Have you downloaded this free Windows cleaning tool lately? It is one of the best programs out there for clearing out your browser cookies, trackers, internet history, download history, cache and individual browser session activity.
However, if you've downloaded or updated this version of the program recently, you may be unwittingly infecting your computer with malware.
Security researchers at Cisco Talos recently discovered that the download servers for popular Windows cleaning tool CCleaner were broken into by hackers and they modified the CCleaner software to distribute malware.
The modified version can send the infected computer's name, installed software and running applications to the attacker's server and in turn, can install further malicious programs like ransomware or keyloggers.
“For a period of time, the legitimate signed version of CCleaner 5.33 being distributed by Avast also contained a multi-stage malware payload that rode on top of the installation of CCleaner,” revealed the Talos researchers.
How popular is CCleaner? According to its developer Piriform (owned by Avast), CCleaner has 2 billion downloads so far, with 5 million extra downloads per week.
According to the investigation, the hacked version with the malicious backdoor was available as far back as September 11 and may affect as much as 2.7 million users.

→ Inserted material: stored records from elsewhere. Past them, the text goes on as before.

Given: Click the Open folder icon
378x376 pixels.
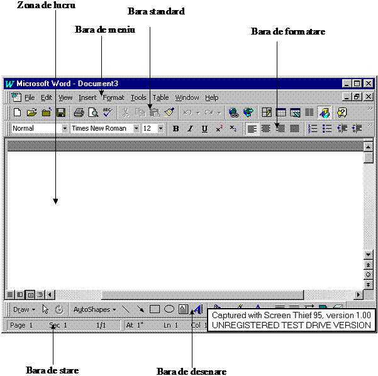Looking at the screenshot, I should pos(32,113).
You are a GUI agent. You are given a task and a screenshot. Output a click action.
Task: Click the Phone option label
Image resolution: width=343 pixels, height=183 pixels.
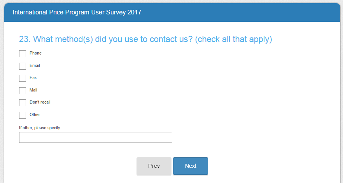click(35, 53)
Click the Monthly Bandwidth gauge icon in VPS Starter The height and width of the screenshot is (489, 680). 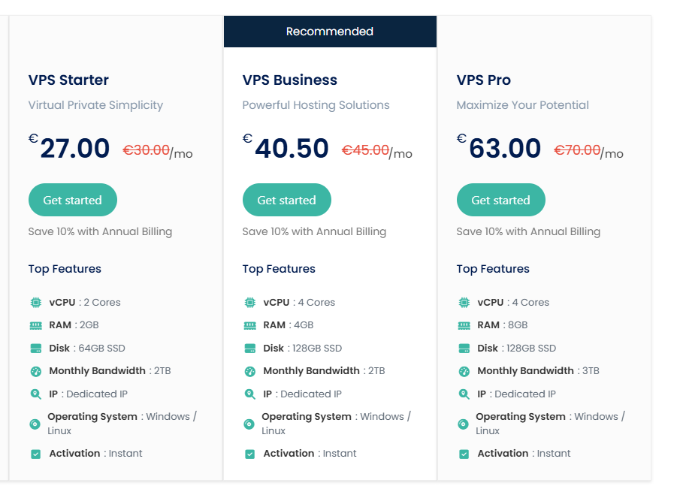[x=35, y=371]
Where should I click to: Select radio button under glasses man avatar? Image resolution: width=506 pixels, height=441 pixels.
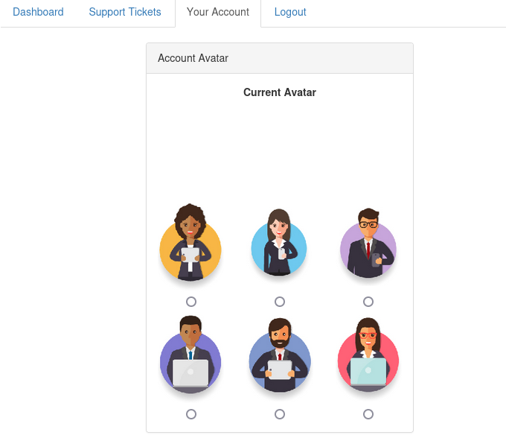(x=368, y=302)
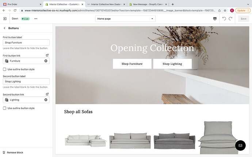Enable outline style for the second button

pyautogui.click(x=4, y=108)
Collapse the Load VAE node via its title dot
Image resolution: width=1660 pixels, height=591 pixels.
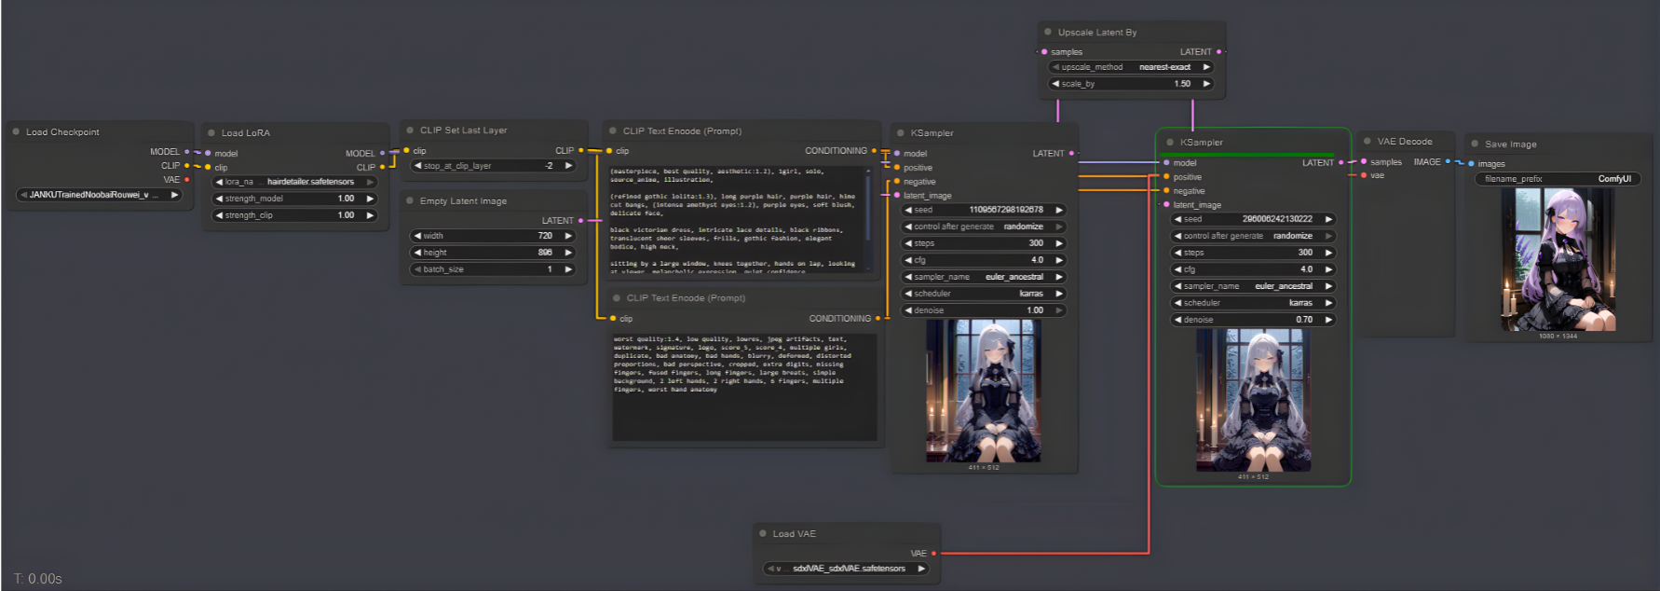[763, 534]
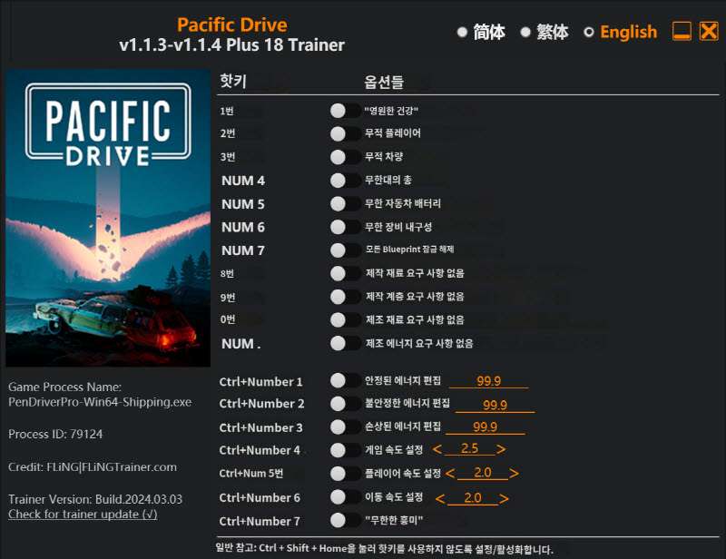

Piriform believes that the worst is now over and it was able to contain the attack before it harmed its users. The backdoor appears to affect anyone who downloaded or updated CCleaner between August 15 and September 12. The company said in a blog post that it detected suspicious activity on version 5.33.6162 of CCleaner and CCleaner Cloud version 1.07.3191 on 32-bit Windows systems.
How to ensure your CCleaner is safe
If you already have downloaded CCleaner, the company is encouraging you to roll back your system to a time before August 15 or to update to CCleaner version 5.34 or higher. Click here to make sure you're getting the safe, updated version.
"The threat has now been resolved in the sense that the rogue server is down, other potential servers are out of the control of the attacker, and we’re moving all existing CCleaner v5.33.6162 users to the latest version," Piriform explained.
Although the attack seems to have been contained, it presents a troubling scenario for developers who built their software's reputation around the public goodwill and trust they've fostered through the years. By exploiting this trust, hackers can slip malware through commonly used software, eluding security defenses.
As the Talos team concluded - "This is a prime example of the extent that attackers are willing to go through in their attempt to distribute malware to organizations and individuals around the world.
"By exploiting the trust relationship between software vendors and the users of their software, attackers can benefit from users' inherent trust in the files and web servers used to distribute updates."